• **EXERCISE PROMPT**:
Word for word, copy the data that follows and skip its pictures.

***** DATA EXCERPTS *****

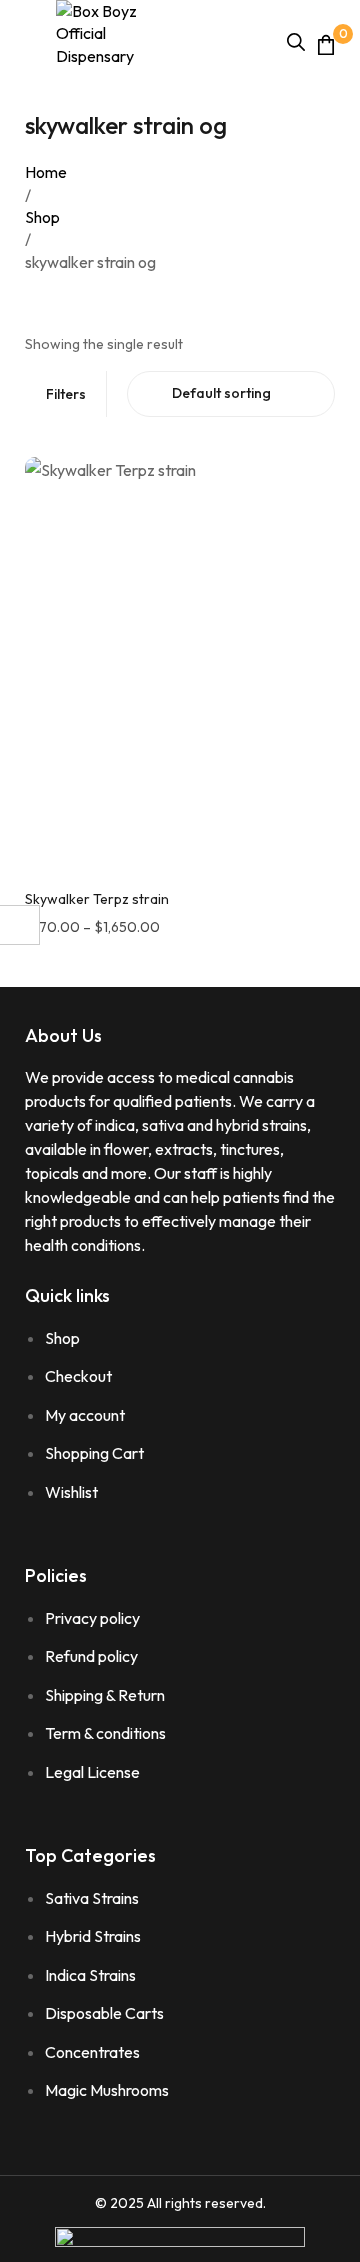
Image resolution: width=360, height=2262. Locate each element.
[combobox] (231, 394)
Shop (42, 217)
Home (46, 172)
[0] (326, 44)
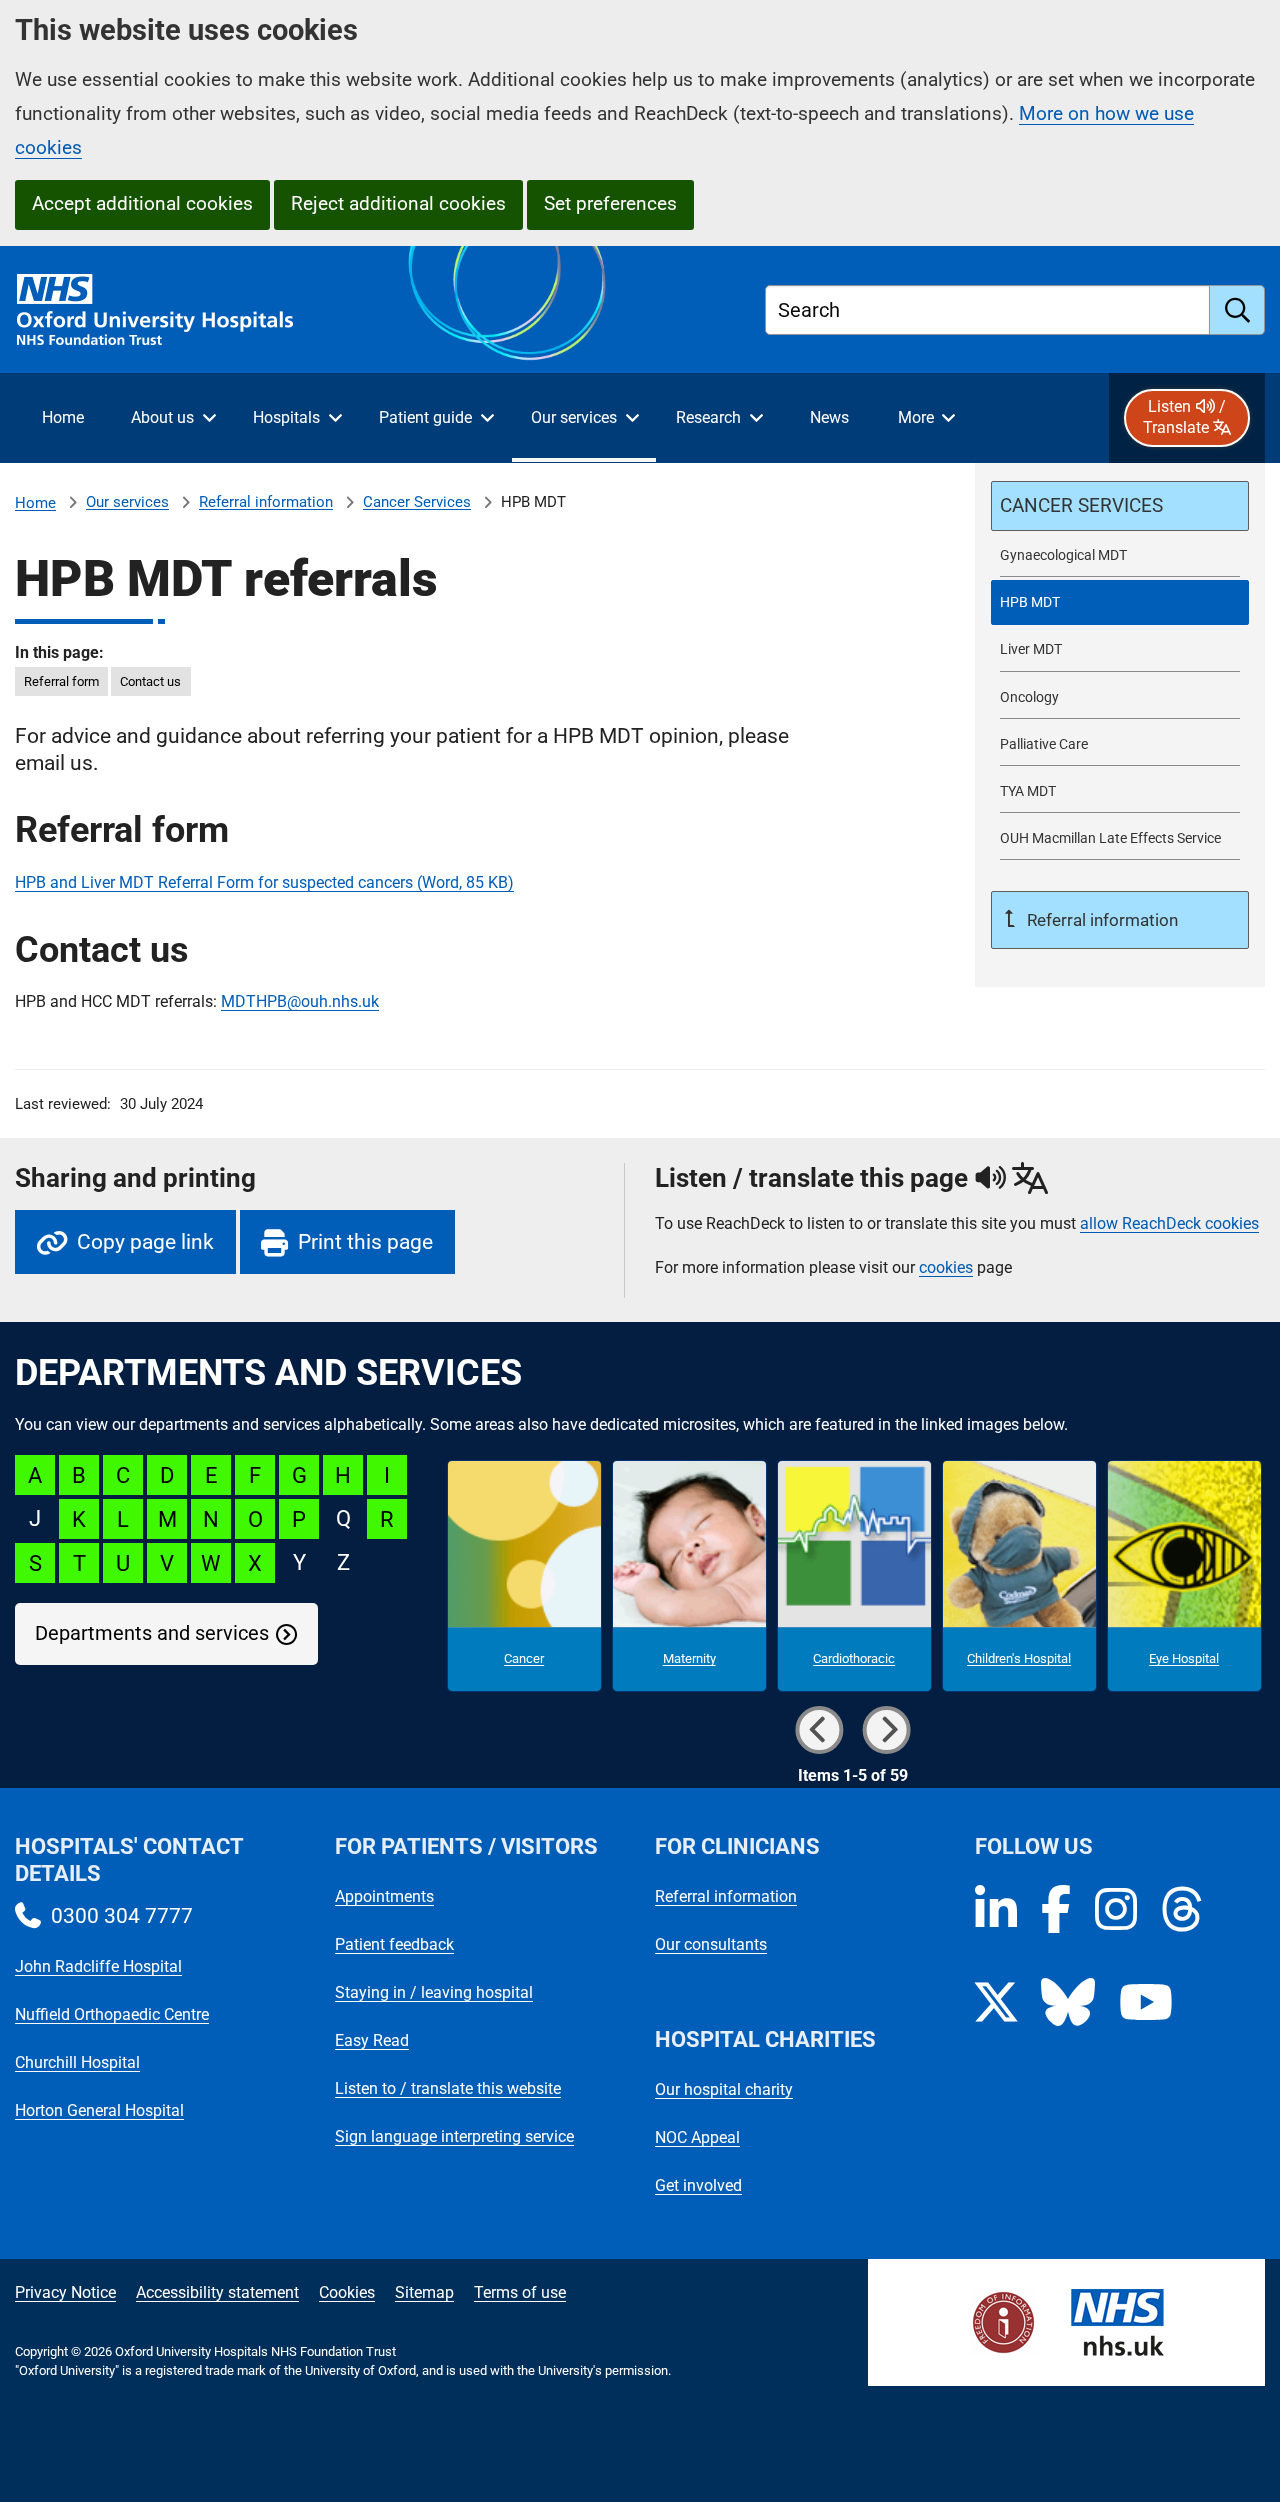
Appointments (384, 1896)
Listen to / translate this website (448, 2088)
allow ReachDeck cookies (1169, 1224)
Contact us (150, 681)
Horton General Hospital (99, 2110)
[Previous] (820, 1730)
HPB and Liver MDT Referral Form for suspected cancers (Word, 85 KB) (264, 882)
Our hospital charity (724, 2089)
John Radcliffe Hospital (98, 1966)
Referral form (61, 681)
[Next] (887, 1730)
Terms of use (520, 2292)
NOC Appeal (697, 2137)
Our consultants (711, 1944)
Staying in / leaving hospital (434, 1992)
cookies (946, 1267)
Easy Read (372, 2040)
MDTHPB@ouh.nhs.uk (300, 1001)
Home (35, 503)
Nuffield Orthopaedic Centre (112, 2014)
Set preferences (610, 203)
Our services (127, 502)
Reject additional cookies (398, 203)
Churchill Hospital (77, 2062)
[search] (1237, 310)
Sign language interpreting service (454, 2136)
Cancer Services (417, 502)
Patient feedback (394, 1944)
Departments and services (152, 1633)
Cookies (347, 2292)
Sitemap (424, 2292)
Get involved (698, 2185)
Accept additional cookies (142, 203)
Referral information (266, 502)
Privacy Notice (65, 2292)
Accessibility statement (217, 2292)
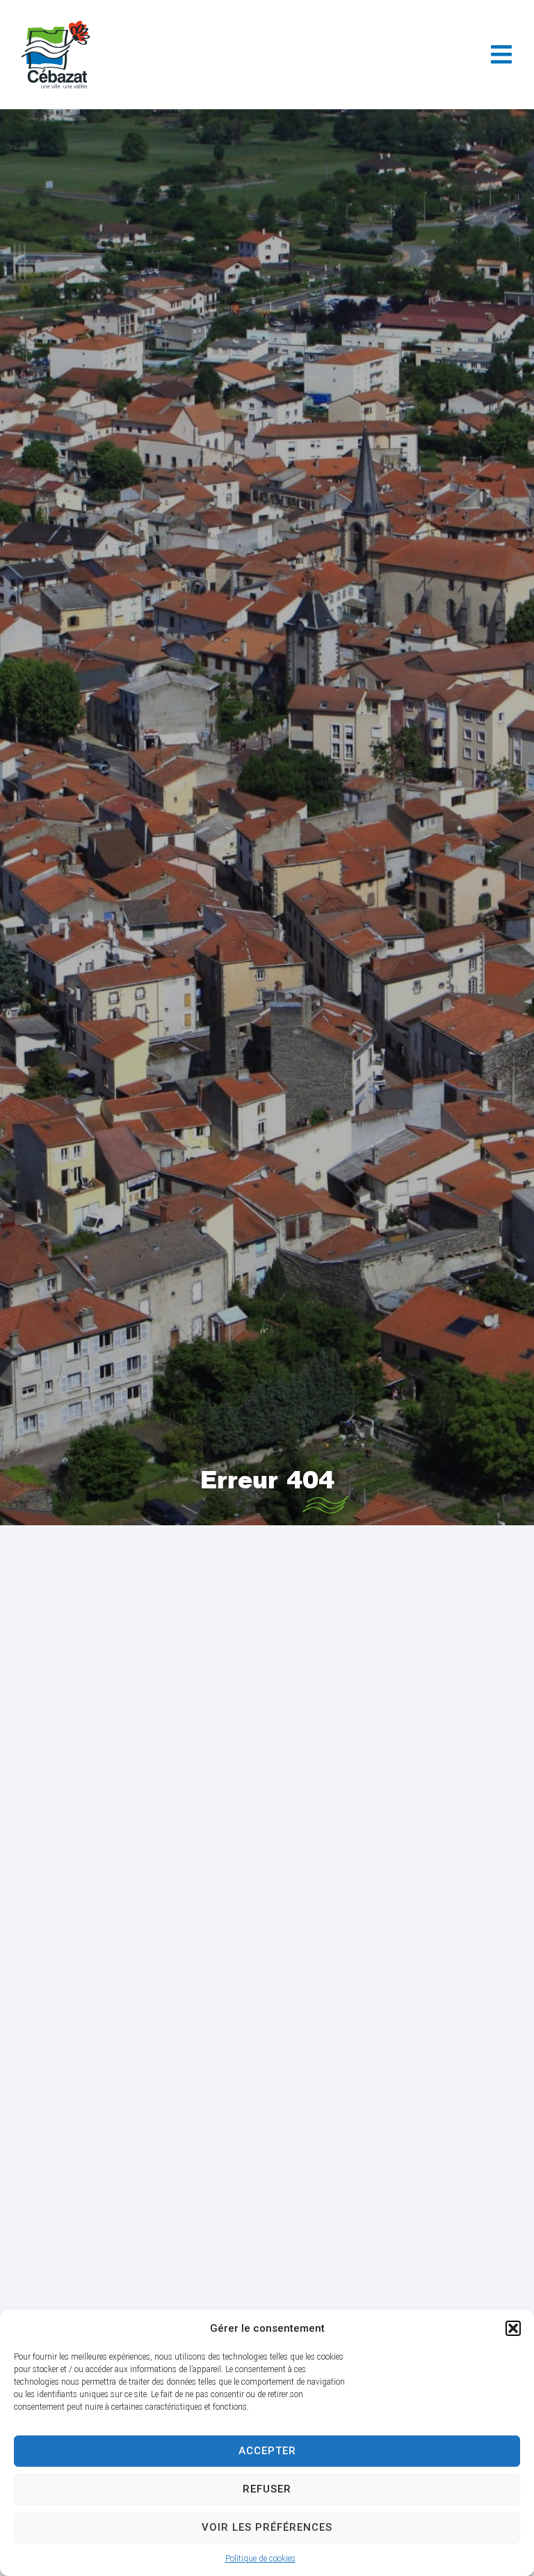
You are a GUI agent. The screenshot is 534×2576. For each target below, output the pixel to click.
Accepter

*****

• **THE COMPLETED TASK**:
Image resolution: width=360, height=2262. Locate each element.
[combobox] (231, 394)
Shop (42, 217)
Home (46, 172)
[0] (326, 44)
Appointments (384, 1896)
Listen to / translate this website (448, 2088)
allow ReachDeck cookies (1169, 1224)
Contact us (150, 681)
Horton General Hospital (99, 2110)
[Previous] (820, 1730)
HPB and Liver MDT Referral Form for suspected cancers (Word, 85 KB) (264, 882)
Our hospital charity (724, 2089)
John Radcliffe Hospital (98, 1966)
Referral form (61, 681)
[Next] (887, 1730)
Terms of use (520, 2292)
NOC Appeal (697, 2137)
Our consultants (711, 1944)
Staying in / leaving hospital (434, 1992)
cookies (946, 1267)
Easy Read (372, 2040)
MDTHPB@ouh.nhs.uk (300, 1001)
Home (35, 503)
Nuffield Orthopaedic Centre (112, 2014)
Set preferences (610, 203)
Our services (127, 502)
Reject additional cookies (398, 203)
Churchill Hospital (77, 2062)
[search] (1237, 310)
Sign language interpreting service (454, 2136)
Cancer Services (417, 502)
Patient feedback (394, 1944)
Departments and services (152, 1633)
Cookies (347, 2292)
Sitemap (424, 2292)
Get involved (698, 2185)
Accept additional cookies (142, 203)
Referral information (266, 502)
Privacy Notice (65, 2292)
Accessibility statement (217, 2292)
You are a GUI agent. The screenshot is 534×2576. For each target below, output the pixel to click.
Accepter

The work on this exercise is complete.